Hi! I’m new to mongoDB and would love advice on appropriate schema design for our use case. Please excuse me if this post is inappropriate or off-topic.
I am an electrophysiologist, and our lab collects high frequency, voltage time-series data sampled from biological systems. Essentially, we run ‘experimental sessions’, where the data collected from an experimental session is voltage measurements sampled at either 250, 500, or 1000 Hz, along with other quantitative. Each experimental session can last up to a few hours (collected maybe a few gigabytes of data), and has descriptions the experimental setup (e.g. the experimenter, device used for collection, biological system measured from, etc…).

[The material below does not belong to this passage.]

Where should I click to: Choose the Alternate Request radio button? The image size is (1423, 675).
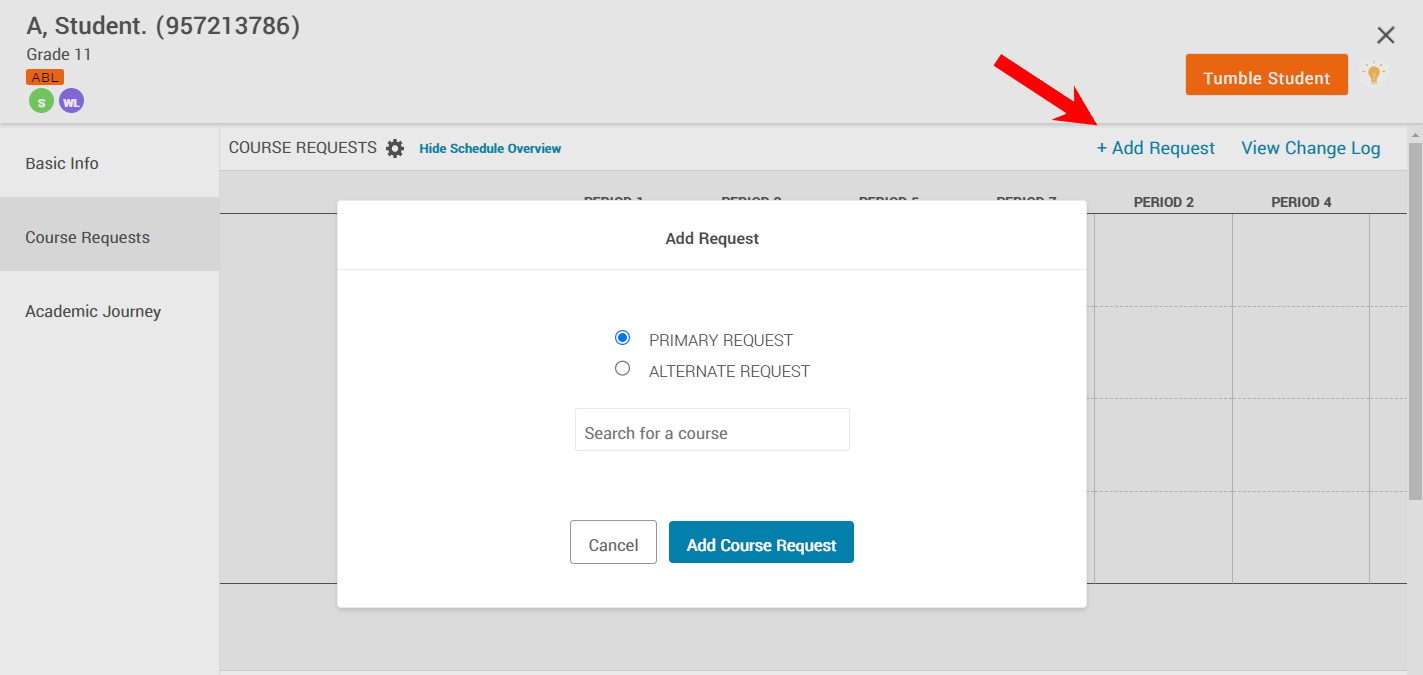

I am considering creating a time-series collection, where each document contains fields that describe the experimental setup, and also contains a data field. The data field will contain subdocuments, where each subdocument is a datapoint from that experimental session.
For Example:
{
‘session#’: 1
metadata: {
‘experimenter’: ‘Tony’
‘sample_rate’: ‘500’
‘system#’: 12
}
data: {
{
timeStamp: UnixTimeStamp1,
‘voltage’: 1e-3,
‘PowerBand1’: 1e-5},
{
timeStamp: UnixTimeStamp2,
‘voltage’: 1.5e-3,
‘PowerBand1’: 2.3e-5}
}
}
I’ll often query on ‘session#’, metadata like ‘system#’, or obtaining voltage when ‘PowerBand1’==SomeValue. Is this a good use for the time series collection?
Alternatively, I could create a normal collection, where each document is a session, and input the data as a parquet file into a ‘data’ field for each document. Is there a best way to proceed? Any advice is welcome, thank you!